Typhoon - 1945


In September 1945, VP-205 was flying PBM5s out of Buckner Bay while being based aboard the sea plane tender USS. ST. GEORGE (AV-16).

On September 15th our crew was scheduled for the night patrol with the knowledge that a typhoon was due in the area the following noon. We took off at 1800 hours and at midnight we received a message that the typhoon was arriving early and for us to return at first light to refuel for a flyaway to the Philippines.

We returned to base at dawn and saw the rough waters that were whipped into a series of white caps. We made the full stall landing, but, because of violent turbulence, we became airborne two more times, so we hit the water three times instead of once. While taxiing on the more than choppy waters, I soon learned that you did not or could not make a 180 degree turn in order to reverse your direction. All you had to do was let the gale force winds (it was not yet a full-blown typhoon) blow you backward. I found trying to turn only resulted in the wing float becoming completely submerged up to the wing tip.

While being refueled, our plexiglas bow was smashed by the stern of the refueling ship because they had drawn us too close. Some of our planes did manage to become airborne, but then, others could not and the Captain halted further attempts. A relief crew came in a large rubber doughnut to take over from us as we had been aboard the plane close to 14 hours and our chow was gone and little water remained. We were taken back to St. George and climbed a cargo net to get aboard.

Shortly after coming aboard, I climbed into my bunk looking for sleep. However, within a short time, maybe two hours, I was awakened because my head was hitting the bulkhead on virtually every pitch and roll of the ship.

We went out to sea and rode the storm out, but not before going through the eye of the typhoon. The anemometer broke at 125 knots and the mountainous waves were unbelievable. As our 500-foot ship reached the top of each huge wave, the screws came out of the water, causing the ship to shudder before its next downward descent. The next morning I found out that the ship had no steering control during the height of the storm.

While playing cards in the Officer’s Wardroom, Warrant Officer Tony Tekins was dealing and he dealt the cards up into the air as his chair went over backward until it hit the deck, landing him flat on his back.
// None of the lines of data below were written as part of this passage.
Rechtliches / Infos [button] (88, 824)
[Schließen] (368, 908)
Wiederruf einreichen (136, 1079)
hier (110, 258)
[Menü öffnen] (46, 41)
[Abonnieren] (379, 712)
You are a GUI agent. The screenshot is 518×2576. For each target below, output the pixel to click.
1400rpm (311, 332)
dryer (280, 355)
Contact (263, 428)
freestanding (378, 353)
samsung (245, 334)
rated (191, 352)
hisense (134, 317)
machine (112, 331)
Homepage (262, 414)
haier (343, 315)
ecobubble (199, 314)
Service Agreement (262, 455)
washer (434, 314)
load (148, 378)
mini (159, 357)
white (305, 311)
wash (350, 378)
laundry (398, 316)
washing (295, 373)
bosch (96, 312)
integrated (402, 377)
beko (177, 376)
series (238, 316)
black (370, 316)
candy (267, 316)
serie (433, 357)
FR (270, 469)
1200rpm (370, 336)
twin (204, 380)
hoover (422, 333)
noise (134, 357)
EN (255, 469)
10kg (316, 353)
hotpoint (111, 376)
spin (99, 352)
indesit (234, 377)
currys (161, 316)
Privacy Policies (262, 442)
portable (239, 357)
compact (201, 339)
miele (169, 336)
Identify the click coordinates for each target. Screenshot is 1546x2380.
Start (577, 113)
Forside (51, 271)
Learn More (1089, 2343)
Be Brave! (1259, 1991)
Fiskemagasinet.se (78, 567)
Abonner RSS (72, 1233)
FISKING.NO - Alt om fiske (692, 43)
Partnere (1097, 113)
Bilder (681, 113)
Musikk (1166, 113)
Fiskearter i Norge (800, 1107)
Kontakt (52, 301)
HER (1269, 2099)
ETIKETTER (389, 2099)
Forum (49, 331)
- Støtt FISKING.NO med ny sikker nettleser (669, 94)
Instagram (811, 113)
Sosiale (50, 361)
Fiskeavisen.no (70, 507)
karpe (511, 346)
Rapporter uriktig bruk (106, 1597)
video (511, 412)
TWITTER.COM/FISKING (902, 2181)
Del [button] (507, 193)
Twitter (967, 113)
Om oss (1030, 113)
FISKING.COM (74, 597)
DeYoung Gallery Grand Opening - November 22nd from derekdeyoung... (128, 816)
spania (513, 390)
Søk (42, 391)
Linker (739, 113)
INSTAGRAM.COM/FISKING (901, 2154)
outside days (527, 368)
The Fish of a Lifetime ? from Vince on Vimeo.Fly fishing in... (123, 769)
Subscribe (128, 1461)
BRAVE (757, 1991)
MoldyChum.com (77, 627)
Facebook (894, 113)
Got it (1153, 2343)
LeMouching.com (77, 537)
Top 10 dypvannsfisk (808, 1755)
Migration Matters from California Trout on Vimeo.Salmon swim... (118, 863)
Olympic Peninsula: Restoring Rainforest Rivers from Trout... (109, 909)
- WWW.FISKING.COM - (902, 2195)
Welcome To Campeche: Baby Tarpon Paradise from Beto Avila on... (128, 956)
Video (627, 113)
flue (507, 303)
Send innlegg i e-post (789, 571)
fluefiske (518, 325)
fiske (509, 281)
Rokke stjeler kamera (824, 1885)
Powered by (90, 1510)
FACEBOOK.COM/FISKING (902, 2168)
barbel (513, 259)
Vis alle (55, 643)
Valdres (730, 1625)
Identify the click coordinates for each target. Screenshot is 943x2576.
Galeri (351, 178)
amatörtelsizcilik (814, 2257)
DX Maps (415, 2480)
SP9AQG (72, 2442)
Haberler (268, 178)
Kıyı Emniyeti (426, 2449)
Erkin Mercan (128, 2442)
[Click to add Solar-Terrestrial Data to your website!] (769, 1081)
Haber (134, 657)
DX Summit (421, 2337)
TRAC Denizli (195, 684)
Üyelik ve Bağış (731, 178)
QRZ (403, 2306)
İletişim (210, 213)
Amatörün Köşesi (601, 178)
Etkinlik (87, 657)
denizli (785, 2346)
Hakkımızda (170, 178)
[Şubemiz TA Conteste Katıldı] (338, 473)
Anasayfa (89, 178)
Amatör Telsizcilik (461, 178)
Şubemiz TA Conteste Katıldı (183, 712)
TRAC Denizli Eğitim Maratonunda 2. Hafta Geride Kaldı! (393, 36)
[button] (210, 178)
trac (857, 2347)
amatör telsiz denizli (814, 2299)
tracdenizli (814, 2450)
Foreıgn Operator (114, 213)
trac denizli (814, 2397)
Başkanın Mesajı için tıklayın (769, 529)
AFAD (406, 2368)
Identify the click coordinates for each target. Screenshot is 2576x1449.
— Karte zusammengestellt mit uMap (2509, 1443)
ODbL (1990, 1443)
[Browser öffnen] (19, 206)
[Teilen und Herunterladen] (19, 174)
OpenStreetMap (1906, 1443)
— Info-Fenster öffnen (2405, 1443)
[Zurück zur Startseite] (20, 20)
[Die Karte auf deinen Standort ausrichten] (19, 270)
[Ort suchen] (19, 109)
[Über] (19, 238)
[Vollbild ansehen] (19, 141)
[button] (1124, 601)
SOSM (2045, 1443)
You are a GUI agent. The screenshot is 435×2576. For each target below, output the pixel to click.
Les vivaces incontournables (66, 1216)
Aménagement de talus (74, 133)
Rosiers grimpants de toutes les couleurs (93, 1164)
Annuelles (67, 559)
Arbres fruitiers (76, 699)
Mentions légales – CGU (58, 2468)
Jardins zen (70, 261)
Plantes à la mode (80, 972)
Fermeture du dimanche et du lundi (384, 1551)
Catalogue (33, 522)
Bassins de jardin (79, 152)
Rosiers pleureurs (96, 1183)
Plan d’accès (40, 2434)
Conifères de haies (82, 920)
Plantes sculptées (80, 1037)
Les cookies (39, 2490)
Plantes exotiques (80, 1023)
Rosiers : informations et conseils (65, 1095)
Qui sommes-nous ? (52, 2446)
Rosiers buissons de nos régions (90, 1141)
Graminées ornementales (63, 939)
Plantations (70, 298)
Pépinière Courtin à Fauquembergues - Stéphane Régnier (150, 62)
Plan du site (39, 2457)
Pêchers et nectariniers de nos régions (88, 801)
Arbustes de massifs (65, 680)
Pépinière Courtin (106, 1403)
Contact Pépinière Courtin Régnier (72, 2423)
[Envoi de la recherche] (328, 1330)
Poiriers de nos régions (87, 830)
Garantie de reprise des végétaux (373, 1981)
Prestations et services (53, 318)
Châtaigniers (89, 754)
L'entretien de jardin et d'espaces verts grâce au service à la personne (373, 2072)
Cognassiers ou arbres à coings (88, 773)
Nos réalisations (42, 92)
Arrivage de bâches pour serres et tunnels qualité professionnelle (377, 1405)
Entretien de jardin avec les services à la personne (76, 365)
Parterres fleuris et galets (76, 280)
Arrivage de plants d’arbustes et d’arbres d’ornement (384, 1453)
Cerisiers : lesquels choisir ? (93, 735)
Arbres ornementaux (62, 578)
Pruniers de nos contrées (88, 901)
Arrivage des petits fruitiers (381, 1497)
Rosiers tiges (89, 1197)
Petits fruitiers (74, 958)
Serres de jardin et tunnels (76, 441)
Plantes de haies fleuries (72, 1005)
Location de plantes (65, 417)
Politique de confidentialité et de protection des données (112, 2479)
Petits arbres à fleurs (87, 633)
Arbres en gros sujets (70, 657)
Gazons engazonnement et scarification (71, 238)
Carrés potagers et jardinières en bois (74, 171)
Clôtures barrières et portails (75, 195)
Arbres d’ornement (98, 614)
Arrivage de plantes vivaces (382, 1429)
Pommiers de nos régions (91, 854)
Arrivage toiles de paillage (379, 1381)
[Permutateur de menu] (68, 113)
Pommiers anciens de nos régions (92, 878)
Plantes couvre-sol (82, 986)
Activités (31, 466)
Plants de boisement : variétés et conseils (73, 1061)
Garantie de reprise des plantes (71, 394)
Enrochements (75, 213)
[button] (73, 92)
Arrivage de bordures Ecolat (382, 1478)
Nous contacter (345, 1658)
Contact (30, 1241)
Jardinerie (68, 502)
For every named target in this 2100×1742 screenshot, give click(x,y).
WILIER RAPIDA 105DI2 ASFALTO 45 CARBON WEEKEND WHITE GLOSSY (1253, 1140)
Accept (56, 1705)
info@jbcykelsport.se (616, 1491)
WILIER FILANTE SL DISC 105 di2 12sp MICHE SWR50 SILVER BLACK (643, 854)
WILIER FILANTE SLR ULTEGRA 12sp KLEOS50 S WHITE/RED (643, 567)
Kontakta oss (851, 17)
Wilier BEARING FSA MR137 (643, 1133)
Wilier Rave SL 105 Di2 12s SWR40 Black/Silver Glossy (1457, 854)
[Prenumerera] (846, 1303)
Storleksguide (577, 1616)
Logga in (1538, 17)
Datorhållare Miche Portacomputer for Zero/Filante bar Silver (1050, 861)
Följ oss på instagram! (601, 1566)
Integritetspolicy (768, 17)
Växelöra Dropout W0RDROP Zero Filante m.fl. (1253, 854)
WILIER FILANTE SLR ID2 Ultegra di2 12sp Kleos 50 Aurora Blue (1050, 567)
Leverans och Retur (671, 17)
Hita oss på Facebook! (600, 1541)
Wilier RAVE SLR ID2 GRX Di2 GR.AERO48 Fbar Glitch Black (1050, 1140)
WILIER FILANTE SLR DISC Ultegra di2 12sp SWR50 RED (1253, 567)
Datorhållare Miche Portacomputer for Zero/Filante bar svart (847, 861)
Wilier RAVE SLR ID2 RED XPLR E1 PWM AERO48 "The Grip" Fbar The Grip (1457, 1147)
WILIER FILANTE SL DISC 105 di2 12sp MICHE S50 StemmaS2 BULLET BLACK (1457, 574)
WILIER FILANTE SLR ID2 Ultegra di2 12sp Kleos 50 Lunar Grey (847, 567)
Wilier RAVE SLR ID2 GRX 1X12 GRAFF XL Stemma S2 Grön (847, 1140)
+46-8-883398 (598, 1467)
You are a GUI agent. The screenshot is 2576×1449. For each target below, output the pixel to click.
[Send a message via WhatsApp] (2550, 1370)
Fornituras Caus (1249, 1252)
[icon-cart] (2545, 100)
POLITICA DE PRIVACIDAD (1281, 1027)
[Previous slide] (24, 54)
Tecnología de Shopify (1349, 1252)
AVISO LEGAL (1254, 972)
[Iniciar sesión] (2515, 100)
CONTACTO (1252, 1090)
Meanwhile, dishes in the galley continued to fall out of their racks and smash to the deck with each roll of the ship.

One PBM was lashed to the fantail and after the storm subsided, the fuselage remained in place but its wings had been torn off. It was then pushed off the stern and the ship’s guns helped sink it.

Our ship spotted a shipwreck survivor astride a mast segment. He had survived the ordeal holding on to a piece of wreckage! We stood by so a smaller ship could affect his rescue. It was very rewarding to see the blinker from the rescue ship flashing his gratitude to our ship for saving his life.

The St. George was built by the Todd-Bremerton Shipyards in Washington with the capacity to endure a 35- degree roll. Since we had been rolling at a 37-degree angle during the storm, my eternal gratitude goes to that firm for building a little extra into it.